## DESCRIPTION OF THE TASK
Look below. Copy each line that has "Which" in it.

**** GIVEN DATA

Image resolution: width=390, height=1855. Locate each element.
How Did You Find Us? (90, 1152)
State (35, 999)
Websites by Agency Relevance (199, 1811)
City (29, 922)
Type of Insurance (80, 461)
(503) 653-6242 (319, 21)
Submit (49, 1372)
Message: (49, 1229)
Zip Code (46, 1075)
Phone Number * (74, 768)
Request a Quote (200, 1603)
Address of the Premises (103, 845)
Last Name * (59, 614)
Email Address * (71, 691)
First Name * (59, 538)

********
**** GIVEN DATA

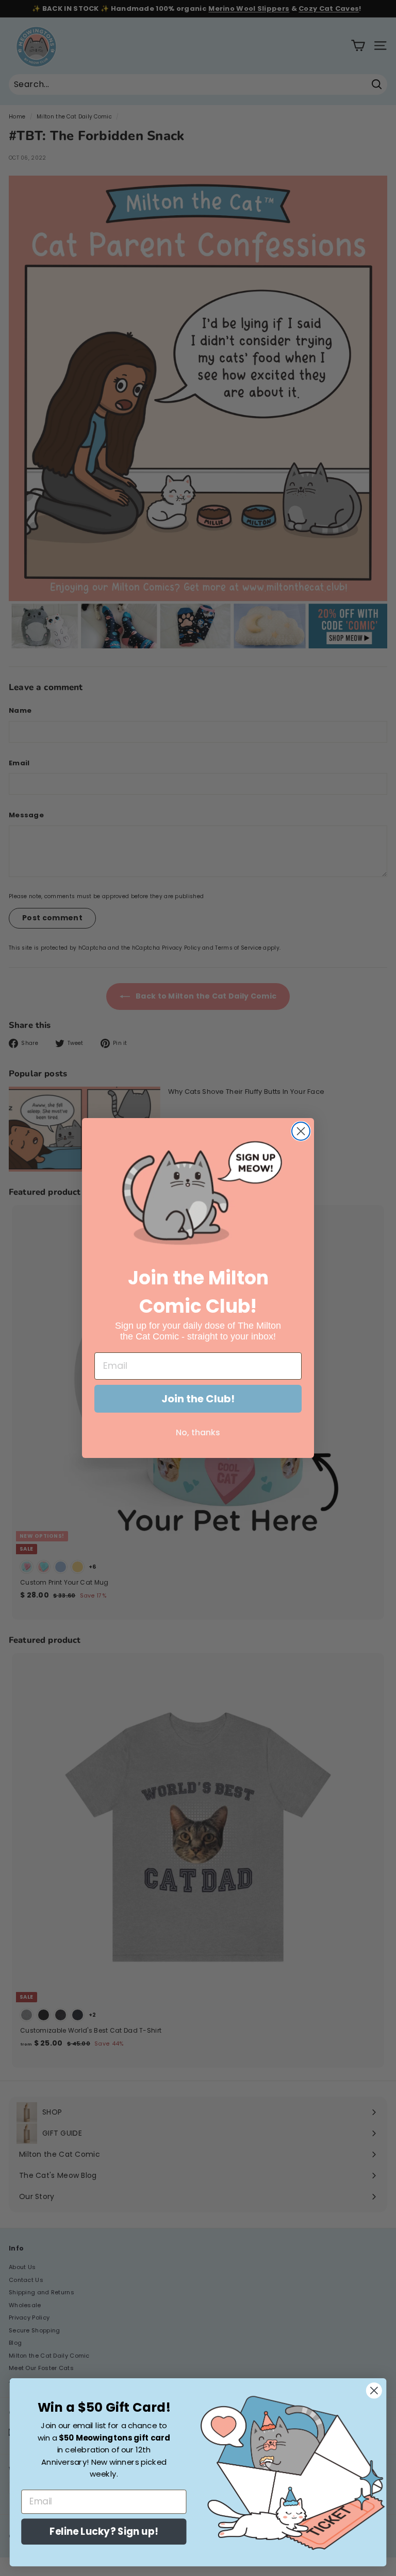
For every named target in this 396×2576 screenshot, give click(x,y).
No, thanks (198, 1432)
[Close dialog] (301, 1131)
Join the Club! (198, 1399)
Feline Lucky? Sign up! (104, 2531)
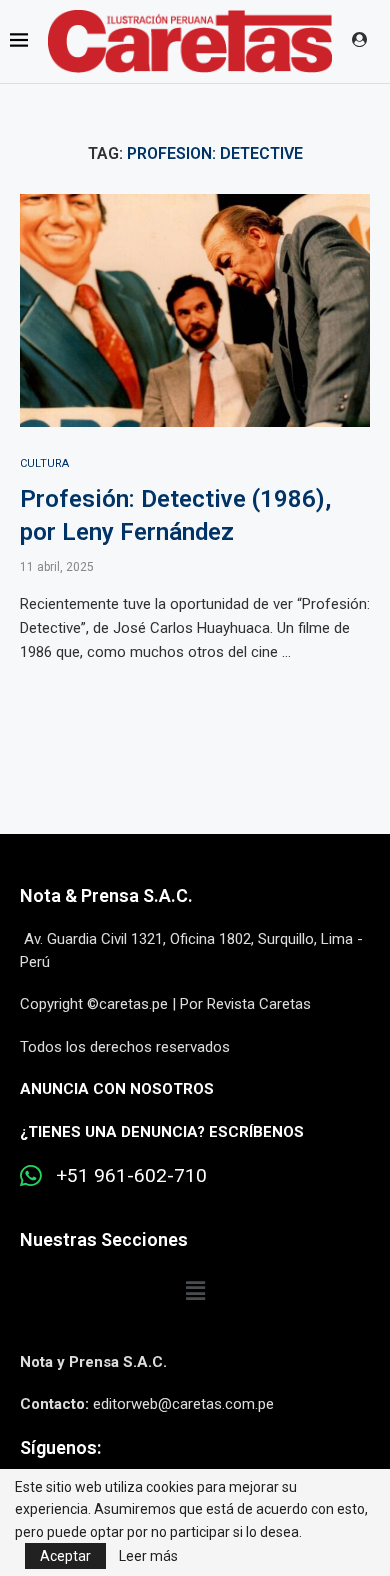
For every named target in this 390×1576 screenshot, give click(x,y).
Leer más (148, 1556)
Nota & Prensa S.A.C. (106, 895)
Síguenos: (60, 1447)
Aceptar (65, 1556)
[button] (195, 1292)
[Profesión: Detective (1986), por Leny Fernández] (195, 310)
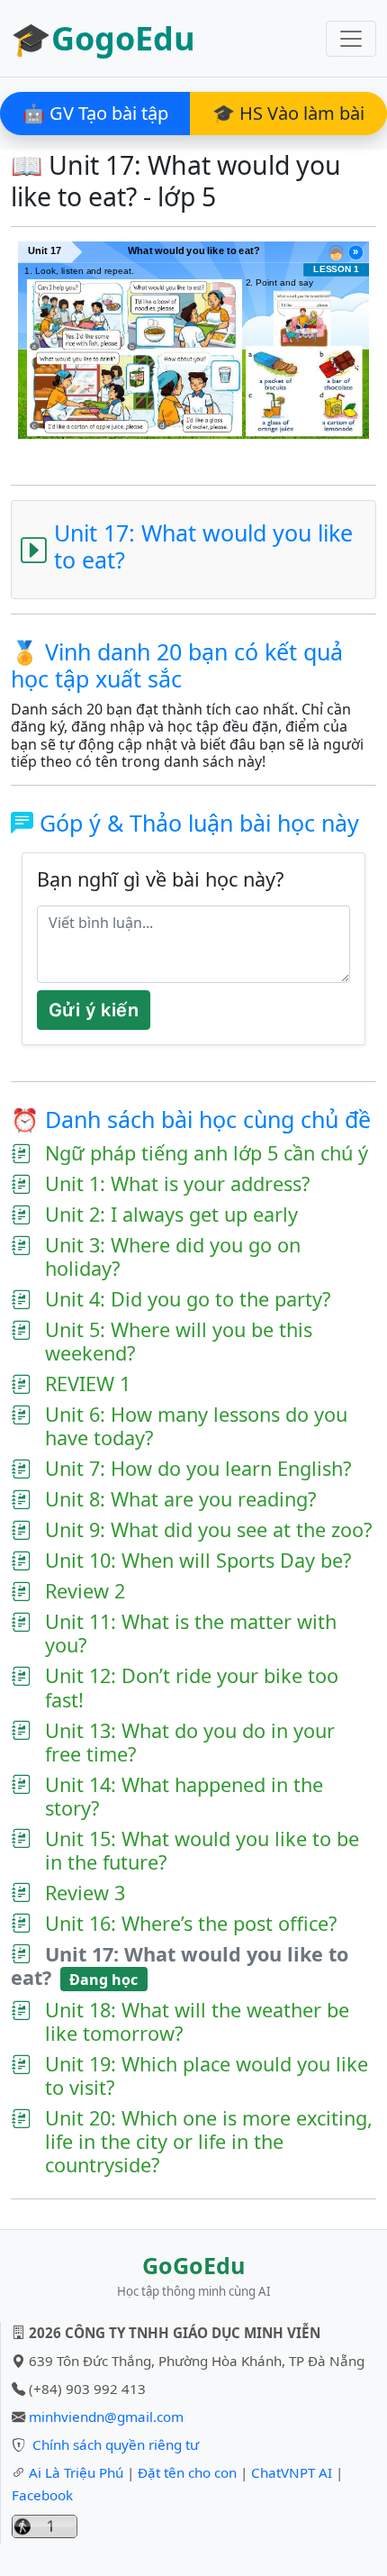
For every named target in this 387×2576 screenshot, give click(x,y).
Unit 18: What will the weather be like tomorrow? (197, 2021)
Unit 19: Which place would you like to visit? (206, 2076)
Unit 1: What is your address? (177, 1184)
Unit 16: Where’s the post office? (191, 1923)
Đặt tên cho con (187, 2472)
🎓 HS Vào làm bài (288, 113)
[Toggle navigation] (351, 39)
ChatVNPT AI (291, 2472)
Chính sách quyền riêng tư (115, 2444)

********
**** GIVEN DATA

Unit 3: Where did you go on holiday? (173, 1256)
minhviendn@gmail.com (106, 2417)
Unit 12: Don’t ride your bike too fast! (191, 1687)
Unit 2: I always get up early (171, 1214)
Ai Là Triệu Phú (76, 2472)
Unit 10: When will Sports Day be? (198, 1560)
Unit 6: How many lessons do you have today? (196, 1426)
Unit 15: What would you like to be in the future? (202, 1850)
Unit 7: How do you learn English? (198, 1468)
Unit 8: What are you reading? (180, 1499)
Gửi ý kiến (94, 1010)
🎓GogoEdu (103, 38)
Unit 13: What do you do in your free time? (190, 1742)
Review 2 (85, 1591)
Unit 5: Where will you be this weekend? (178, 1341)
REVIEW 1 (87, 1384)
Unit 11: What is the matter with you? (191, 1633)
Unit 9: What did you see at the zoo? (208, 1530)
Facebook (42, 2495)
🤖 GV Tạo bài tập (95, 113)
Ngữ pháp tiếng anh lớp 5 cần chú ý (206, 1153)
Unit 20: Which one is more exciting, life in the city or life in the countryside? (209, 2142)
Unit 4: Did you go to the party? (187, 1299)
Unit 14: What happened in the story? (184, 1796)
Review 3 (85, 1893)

********

## OUTPUT BELOW
Unit 19: Which place would you like to visit? (206, 2076)
Unit 20: Which one is more exciting, life in the city or life in the countryside? (209, 2142)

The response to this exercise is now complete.